Following in the footsteps of its fictional predecessors, a docuseries called Inside the Real Narcos premieres Friday, Dec. 14 on Netflix. The show follows host Jason Fox, a former member of the British Special Forces, as he interviews members of the drug trade in Latin America. Despite its so-dangerous-it's-fascinating premise, it's too soon to tell whether Inside the Real Narcos will return for Season 2.
Before coming to Netflix, the limited series aired on British television under the name Meet the Drug Lords: Inside the Real Narcos. According to Deadline, the series was produced by Plum Pictures and commissioned by C4 Specialist Factual Commissioning Editor Alf Lawrie. The show premiered Aug. 2 on Channel 4 and contained just three episodes. British audiences saw Fox travel to Mexico in Episode 1, where he spoke with members of the Sinaloa Cartel. Episodes 2 and 3, on the other hand, featured the personality in Colombia and Peru, respectively.

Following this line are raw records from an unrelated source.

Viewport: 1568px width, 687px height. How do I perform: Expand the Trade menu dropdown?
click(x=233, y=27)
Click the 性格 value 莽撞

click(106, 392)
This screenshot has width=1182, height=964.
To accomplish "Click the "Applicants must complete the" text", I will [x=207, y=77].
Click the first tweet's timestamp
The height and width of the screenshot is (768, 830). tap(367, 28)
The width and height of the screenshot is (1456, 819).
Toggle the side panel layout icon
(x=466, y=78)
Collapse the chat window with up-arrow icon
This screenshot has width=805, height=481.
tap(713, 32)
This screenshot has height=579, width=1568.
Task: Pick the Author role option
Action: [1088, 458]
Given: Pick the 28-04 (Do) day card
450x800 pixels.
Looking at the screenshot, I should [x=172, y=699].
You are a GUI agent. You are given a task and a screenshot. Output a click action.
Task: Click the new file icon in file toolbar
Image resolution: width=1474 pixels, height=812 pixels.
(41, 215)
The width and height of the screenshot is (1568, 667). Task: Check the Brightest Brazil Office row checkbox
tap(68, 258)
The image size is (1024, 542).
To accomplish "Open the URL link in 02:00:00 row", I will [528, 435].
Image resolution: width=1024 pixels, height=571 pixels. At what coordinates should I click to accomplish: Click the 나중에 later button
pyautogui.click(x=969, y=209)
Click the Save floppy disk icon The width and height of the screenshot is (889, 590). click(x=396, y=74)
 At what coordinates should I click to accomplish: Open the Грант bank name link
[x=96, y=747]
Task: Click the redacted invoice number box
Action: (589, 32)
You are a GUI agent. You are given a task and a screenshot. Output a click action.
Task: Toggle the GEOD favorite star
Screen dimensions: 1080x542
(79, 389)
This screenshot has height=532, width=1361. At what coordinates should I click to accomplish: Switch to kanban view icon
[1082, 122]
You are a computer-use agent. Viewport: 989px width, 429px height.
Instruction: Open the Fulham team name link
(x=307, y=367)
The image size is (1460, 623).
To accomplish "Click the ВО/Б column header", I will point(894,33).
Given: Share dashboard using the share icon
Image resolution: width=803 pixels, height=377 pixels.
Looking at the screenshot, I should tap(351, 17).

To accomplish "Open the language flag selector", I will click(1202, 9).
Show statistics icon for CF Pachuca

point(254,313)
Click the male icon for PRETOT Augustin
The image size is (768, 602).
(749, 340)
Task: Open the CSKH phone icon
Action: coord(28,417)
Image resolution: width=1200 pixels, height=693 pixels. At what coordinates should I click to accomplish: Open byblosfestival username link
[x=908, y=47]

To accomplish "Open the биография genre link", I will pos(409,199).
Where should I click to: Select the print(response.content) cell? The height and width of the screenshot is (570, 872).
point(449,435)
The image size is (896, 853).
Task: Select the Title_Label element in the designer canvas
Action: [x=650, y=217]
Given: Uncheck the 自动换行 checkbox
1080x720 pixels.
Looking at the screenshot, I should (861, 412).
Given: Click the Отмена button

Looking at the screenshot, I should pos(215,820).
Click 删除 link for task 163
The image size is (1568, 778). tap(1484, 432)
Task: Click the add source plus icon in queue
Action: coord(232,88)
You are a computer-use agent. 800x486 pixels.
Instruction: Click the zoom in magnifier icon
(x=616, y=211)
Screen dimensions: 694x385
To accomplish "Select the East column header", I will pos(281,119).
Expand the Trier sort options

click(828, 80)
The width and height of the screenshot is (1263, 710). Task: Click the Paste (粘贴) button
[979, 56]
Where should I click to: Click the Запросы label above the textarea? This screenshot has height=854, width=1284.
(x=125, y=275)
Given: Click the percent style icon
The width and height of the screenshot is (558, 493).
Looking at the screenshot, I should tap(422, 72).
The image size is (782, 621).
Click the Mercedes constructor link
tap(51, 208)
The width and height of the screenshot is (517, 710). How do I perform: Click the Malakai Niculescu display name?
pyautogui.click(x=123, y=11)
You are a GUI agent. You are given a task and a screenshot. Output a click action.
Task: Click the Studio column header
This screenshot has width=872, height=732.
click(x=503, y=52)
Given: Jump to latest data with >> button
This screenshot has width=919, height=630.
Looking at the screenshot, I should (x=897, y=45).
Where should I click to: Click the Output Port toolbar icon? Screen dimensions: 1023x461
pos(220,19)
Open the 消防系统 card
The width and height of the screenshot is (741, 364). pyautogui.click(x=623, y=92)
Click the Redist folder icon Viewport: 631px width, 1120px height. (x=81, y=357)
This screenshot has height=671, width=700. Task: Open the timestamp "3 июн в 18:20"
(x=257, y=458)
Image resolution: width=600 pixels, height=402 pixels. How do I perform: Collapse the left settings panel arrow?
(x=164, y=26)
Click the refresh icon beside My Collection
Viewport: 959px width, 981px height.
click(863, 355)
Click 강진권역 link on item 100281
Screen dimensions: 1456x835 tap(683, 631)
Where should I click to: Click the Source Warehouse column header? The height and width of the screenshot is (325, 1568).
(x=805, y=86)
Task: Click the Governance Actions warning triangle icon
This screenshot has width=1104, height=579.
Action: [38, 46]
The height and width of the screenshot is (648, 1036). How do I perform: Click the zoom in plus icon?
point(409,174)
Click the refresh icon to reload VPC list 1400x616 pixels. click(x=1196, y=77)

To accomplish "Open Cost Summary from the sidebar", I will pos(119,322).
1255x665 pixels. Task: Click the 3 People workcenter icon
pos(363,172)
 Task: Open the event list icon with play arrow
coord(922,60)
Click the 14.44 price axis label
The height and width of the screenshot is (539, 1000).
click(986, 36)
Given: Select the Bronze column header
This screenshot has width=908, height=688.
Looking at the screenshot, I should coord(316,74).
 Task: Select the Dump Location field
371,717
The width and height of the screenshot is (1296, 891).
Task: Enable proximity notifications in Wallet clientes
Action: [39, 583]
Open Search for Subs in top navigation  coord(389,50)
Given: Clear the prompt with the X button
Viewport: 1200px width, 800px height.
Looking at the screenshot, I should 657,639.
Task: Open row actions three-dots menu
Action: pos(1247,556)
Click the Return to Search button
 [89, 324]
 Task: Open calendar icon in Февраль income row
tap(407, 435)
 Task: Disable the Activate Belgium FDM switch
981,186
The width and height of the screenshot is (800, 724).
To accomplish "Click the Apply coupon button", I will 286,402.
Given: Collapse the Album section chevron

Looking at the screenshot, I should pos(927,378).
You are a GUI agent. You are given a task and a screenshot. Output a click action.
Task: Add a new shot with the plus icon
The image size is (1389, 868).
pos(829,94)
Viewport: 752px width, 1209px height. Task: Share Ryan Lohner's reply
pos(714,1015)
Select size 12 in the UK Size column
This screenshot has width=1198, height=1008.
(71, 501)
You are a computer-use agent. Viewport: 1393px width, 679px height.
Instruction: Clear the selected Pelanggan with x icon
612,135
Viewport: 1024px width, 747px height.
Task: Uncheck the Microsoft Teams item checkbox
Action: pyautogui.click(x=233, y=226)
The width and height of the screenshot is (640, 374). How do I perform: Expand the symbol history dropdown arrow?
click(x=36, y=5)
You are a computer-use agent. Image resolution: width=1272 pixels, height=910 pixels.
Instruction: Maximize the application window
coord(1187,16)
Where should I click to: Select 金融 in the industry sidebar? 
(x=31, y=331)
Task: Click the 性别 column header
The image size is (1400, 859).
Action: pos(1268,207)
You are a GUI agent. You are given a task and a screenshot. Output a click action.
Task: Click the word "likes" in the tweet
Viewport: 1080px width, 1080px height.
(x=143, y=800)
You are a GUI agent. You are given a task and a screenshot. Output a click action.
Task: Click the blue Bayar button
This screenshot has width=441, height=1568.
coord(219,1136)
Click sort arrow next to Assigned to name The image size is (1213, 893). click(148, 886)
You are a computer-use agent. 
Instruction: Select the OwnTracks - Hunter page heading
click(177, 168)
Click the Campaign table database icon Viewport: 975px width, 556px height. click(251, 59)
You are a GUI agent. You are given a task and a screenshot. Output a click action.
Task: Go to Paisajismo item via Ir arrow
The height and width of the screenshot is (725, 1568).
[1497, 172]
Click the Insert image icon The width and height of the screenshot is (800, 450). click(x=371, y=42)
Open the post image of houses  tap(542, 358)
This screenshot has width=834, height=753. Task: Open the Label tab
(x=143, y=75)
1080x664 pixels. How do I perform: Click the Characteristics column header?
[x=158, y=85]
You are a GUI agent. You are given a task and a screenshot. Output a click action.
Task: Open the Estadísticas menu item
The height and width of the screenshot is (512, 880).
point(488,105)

According to an article from Digital Spy, Inside the Real Narcos had many viewers comparing Fox to Ross Kemp — a TV personality whose docuseries like Ross Kemp on Gangs and Ross Kemp: Extreme World have solidified his status as an extreme investigative journalist in the U.K. Fox, too, has been lauded for his bravery by going into dangerous situations on the docuseries. As a result, the Inside the Real Narcos host has some fascinating conversations with people that aren't often portrayed on camera.
In one particular scene in Episode 1, Fox speaks with a lieutenant from El Chapo's cartel, which the host says was nerve-wracking. "The build up to that interview was edgy as f**k, and that one was when I was most anxious," he told the Daily Mirror. "I was a little bit more switched on and alert, and a bit more worried about their response. They were seriously paranoid, they were worried about who we were, and to top it off, they were taking gear every six seconds as well. It didn’t bode well for a nice, friendly atmosphere."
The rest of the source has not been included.